EXERCISE TASKS |
(a) Reproduce a section of the text below on zoledronate and two metabolic disorders. Begin at the words "Desmosterolosis is caused" and stop after "and speech development.".
(b) Answer these questions using the text below on zoledronate and two metabolic disorders.
(i) Which enzyme does zoledronate target?
(ii) What can lysosomal acid lipase deficiency be treated with?
(iii) Which gene carries the mutation that causes desmosterolosis?

TEXT SECTION |
Zoledronate (also named zoledronic acid, Zometa or Reclast) is a type of medication that used to treat numbers of bone diseases because of its affinity for hydroxyapatite. Zoledronate targets farnesyl pyrophosphate (FPP) synthase by inhibiting the function of this enzyme in the mevalonate pathway, which prevent the biosynthesis of Geranyl-PP and farnesyl pyrophosphate. Geranyl-PP and farnesyl pyrophosphate are important for geranylgeranylation and farnesylation of GTPase signalling proteins. Lack of Geranyl-PP and farnesyl pyrophosphate will result in decreased rate of bond resorption and turnover as well as block the osteoclast activity, which lead to an increasing mass gain in bone (i.e. net gain in bone mass).

Lysosomal acid lipase deficiency, also called cholesteryl ester storage disease [CESD], LIPA deficiency or Wolman disease, is a rare autosomal recessive inborn error of metabolism. It's caused by not enough lysosomal acid lipase enzyme is produced at lysosome, which act to break down the fatty material. Lysosomal acid lipase enzyme catalyzes the conversion of cholesterol and fatty acid into cholesterol ester. This disorder is characterized by a large accumulation of cholesterol in the endoplasmic reticulum (ER). Symptoms of the disorder include vomiting, diarrhea, weight loss (i.e. feeding difficulties) and swelling of the abdomen. Lysosomal acid lipase deficiency can be treated with sebelipase alfa.

Desmosterolosis is caused by a mutation in the DHCR24 gene, which codes for the enzyme 24-dehydrocholesterol reductase, which catalyzes the reduction of the delta-24 double bond of sterol intermediates. A defect in 24-dehydrocholesterol reductase causes accumulation of desmosterol in plasma. Symptoms include cleft palate, clubfoot, dysmorphism, mental and motor retardation, and speech development.

SUPPLIED MATERIAL |
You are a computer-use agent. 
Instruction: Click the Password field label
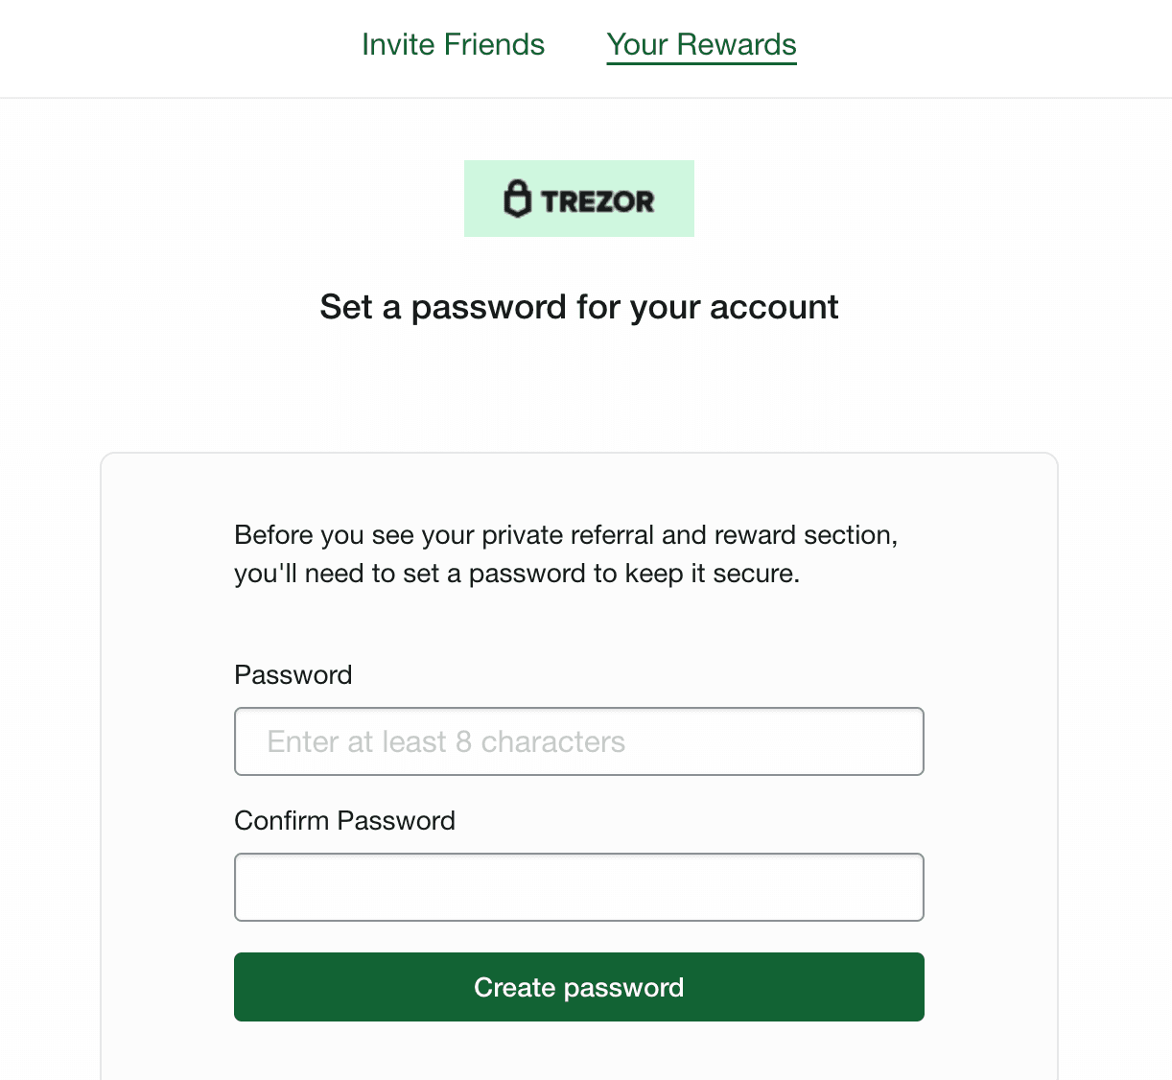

SOLUTIONS TO EACH TASK |
(a)
Desmosterolosis is caused by a mutation in the DHCR24 gene, which codes for the enzyme 24-dehydrocholesterol reductase, which catalyzes the reduction of the delta-24 double bond of sterol intermediates. A defect in 24-dehydrocholesterol reductase causes accumulation of desmosterol in plasma. Symptoms include cleft palate, clubfoot, dysmorphism, mental and motor retardation, and speech development.

(b)
(i) Farnesyl pyrophosphate (FPP) synthase
(ii) Sebelipase alfa
(iii) DHCR24